What is needed: Transcribe exactly each line of the entries, from the opening line to the line with "Lands (226, 2334)", with both of those lines included.

=== Begin Enclosure ===

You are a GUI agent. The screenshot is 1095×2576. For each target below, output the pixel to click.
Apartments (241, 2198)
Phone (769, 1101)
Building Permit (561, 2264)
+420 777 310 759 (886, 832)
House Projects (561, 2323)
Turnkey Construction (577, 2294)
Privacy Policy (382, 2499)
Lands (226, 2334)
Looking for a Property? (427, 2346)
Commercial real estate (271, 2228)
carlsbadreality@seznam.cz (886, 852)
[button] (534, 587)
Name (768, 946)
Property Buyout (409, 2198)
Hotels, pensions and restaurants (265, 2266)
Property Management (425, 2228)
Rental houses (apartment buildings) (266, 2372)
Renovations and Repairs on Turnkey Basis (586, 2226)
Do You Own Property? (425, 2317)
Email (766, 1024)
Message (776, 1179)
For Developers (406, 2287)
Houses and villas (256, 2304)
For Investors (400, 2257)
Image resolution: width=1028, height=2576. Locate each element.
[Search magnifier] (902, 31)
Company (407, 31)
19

=== End Enclosure ===

Solution:
You are a GUI agent. The screenshot is 1095×2576. For each target below, output the pixel to click.
Apartments (241, 2198)
Phone (769, 1101)
Building Permit (561, 2264)
+420 777 310 759 (886, 832)
House Projects (561, 2323)
Turnkey Construction (577, 2294)
Privacy Policy (382, 2499)
Lands (226, 2334)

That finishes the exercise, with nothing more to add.